Il tema del fine vita continua a dividere la comunità medica italiana, ma i dati più recenti mostrano una crescente apertura all’eutanasia e un forte bisogno di una normativa nazionale chiara. Un sondaggio condotto dall’Associazione Italiana di Oncologia Medica (Aiom) insieme a Fondazione Aiom, presentato alle “Giornate dell’Etica” di Lecce, fotografa un mondo clinico in bilico tra dubbi etici, carenze di formazione e la necessità di integrare cure palliative precoci.
Un quadro in evoluzione
Secondo i dati, il 63% dei medici oncologi si dichiara favorevole all’eutanasia nei pazienti oncologici: il 50% la accetterebbe in determinate circostanze, mentre il 13% sempre. Parallelamente, il 60% dei clinici continua a proporre trattamenti anticancro anche nell’ultimo mese di vita, segnale di un approccio che fatica a separarsi dalla logica terapeutica aggressiva.

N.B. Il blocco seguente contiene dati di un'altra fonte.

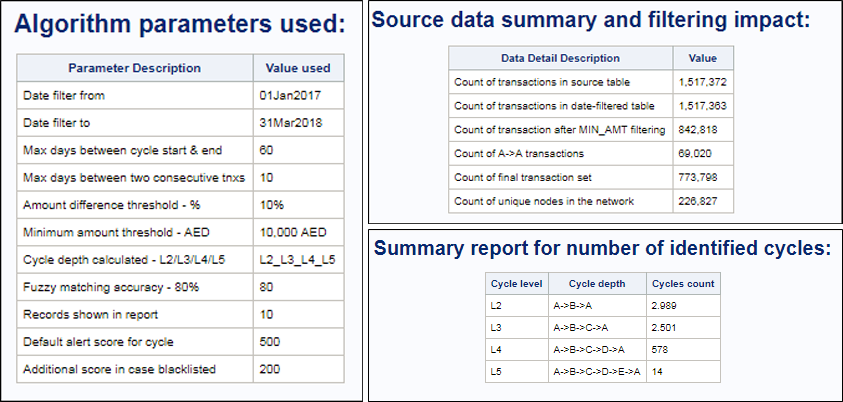Select 'Max days between cycle start & end' cell
Image resolution: width=843 pixels, height=402 pixels.
click(x=135, y=150)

Il bisogno di una legge chiara
Il tema resta spinoso: il 90% degli specialisti intervistati considera indispensabile una legge nazionale sul fine vita. Nonostante la sensibilità crescente, il 32% ammette di non sentirsi adeguatamente preparato a gestire l’ultima fase di cura, momento che richiede equilibrio tra competenza clinica e capacità relazionale.
Un’indagine condivisa tra società scientifiche
Lo studio non ha coinvolto solo Aiom, ma anche altre società scientifiche come Airo (radioterapia e oncologia clinica), Siaarti (anestesia e terapia intensiva), Sico (chirurgia oncologica), Sicp (cure palliative) e Sipo (psico-oncologia). Un lavoro corale che evidenzia quanto la questione tocchi diversi ambiti della medicina.
Le cure palliative come risorsa precoce
“Le cure palliative non vanno intese come un intervento da attivare soltanto negli ultimi giorni di vita, ma come un supporto prezioso sin dalla diagnosi di cancro avanzato”, ha spiegato Massimo Di Maio, presidente eletto di Aiom. Esse non solo riducono il dolore e migliorano la qualità della vita, ma possono persino prolungarla.
Lo studio che ha cambiato la prospettiva
Nel 2010 un articolo pubblicato sul New England Journal of Medicine ha segnato una svolta: in pazienti con tumore del polmone non a piccole cellule, l’integrazione precoce delle cure palliative ha mostrato un aumento della sopravvivenza oltre al miglioramento della qualità di vita. Da allora, società come Asco ed Esmo hanno incluso questa evidenza nelle loro linee guida, ma la traduzione nella pratica quotidiana resta complessa.
Il nodo delle risorse e delle competenze
La carenza di palliativisti in Italia rappresenta un ostacolo concreto. “Siamo consapevoli – ha aggiunto Di Maio – che questa mancanza difficilmente potrà essere colmata nel breve periodo, visto il fabbisogno crescente e la scarsità di specialisti”. Da qui l’urgenza, sottolineata da Aiom, di potenziare le competenze degli oncologi stessi, per garantire a tutti i pazienti accesso a cure palliative integrate ed efficaci.